The configuration file is created at first run with all defaults set, but you can always edit it afterwards.
It contains two sections main and params that take care of paths, file locations, parameter settings etc.
Additionally, every motif tool has it’s own section.
Let’s have a look at the options.
[main]
bg = bg
template_dir = templates
score_dir = score_dists
gene_dir = genes
motif_databases = motif_databases
tools = included_tools/
template_dirThe location of the jinja2 html templates, used to generate the reports.score_dirTo generate p-values, a pre-calculated file with mean and sd of score distributions is needed. These are located here.gene_dirDirectory with bed-files containing gene locations. This is needed to create promoter background sequences.motif_databasesContains various motif databases.toolsHere all tools included with GimmeMotifs are stored.
[params]
fraction = 0.2
use_strand = False
abs_max = 1000
analysis = xl
enrichment = 1.5
size = 200
lsize = 500
background = gc,random
cluster_threshold = 0.95
scan_cutoff = 0.9
available_tools = AMD,BioProspector,ChIPMunk,DiNAMO,GADEM,HMS,Homer,Improbizer,MDmodule,MEME,MEMEW,MotifSampler,Posmo,ProSampler,Trawler,Weeder,XXmotif,Yamda
tools = BioProspector,Homer,MEME
pvalue = 0.001
max_time = -1
ncpus = 12
motif_db = gimme.vertebrate.v5.0.pfm
use_cache = False
This section specifies all the default GimmeMotifs parameters.

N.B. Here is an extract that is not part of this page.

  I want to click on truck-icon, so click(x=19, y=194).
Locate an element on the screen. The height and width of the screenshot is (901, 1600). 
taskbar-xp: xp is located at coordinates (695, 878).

Most of these can also be specified at the command-line when running GimmeMotifs, in which case they will override the parameters specified.
Input Data¶
Genomes - and how to get them¶
You will need genome FASTA files for a lot of the tools that are included with GimmeMotifs.
The most straightforward way to download and index a genome is to use the genomepy tool, which is installed with GimmeMotifs.
$ genomepy install hg38 --provider UCSC --annotation
Here, the hg38 genome and accompanying gene annotation will be downloaded from UCSC to the directory ~/.local/share/genomes/hg38.
You can change this default location by editing the file ~/.config/genomepy/genomepy.yaml and change the following line:
genomes_dir: /data/genomes
If this file does not exist, you can generate it with genomepy config generate.
After downloading a genome with genomepy, you can use its name (e.g. hg38) for gimme commands.
MotifSampler¶
If you want to use MotifSampler there is one more step that you’ll have to take after installation of GimmeMotifs.
For every organism, you will need a MotifSampler background.
Note that human (hg19, hg38) and mouse (mm9, mm10) background models are included, so for these organisms MotifSampler will work out of the box.
For other organisms the necessary background files can be created with CreateBackgroundModel (which is included with GimmeMotifs or can be downloaded from the same site as MotifSampler).
The background model file needs to be saved in the directory ~/.share/gimmemotifs/MotifSampler and it should be named <organism_index_name>.bg.
So, for instance, if I downloaded the human epd background (epd_homo_sapiens_499_chromgenes_non_split_3.bg), this file should be saved as ~/.share/gimmemotifs/MotifSampler/hg19.bg here.